Task brief
Show, in full, each line of the data that contains "will".

Data for processing
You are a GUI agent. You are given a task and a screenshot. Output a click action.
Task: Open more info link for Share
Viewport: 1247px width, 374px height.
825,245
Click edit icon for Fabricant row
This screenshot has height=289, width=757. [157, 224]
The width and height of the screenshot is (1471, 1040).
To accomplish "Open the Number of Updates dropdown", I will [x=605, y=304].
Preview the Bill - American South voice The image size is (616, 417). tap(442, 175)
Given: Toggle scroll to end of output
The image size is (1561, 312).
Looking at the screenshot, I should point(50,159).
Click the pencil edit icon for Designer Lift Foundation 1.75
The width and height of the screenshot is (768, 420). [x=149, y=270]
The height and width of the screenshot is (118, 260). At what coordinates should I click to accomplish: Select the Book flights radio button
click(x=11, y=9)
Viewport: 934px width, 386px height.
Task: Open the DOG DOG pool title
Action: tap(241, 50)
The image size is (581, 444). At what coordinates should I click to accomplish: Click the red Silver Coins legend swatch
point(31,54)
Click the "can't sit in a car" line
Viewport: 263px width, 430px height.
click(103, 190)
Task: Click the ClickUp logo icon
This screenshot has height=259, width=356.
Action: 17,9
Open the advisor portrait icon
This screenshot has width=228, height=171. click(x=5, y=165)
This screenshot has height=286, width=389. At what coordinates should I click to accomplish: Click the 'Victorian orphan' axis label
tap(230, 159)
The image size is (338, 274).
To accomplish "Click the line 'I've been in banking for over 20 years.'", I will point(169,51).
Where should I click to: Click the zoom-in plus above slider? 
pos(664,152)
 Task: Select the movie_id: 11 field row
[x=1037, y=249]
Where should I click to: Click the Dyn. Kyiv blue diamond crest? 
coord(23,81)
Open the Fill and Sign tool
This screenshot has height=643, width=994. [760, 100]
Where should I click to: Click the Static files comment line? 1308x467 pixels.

Expected output
To accomplish "Open the Number of Updates dropdown", I will [x=605, y=304].
To accomplish "Click the line 'I've been in banking for over 20 years.'", I will point(169,51).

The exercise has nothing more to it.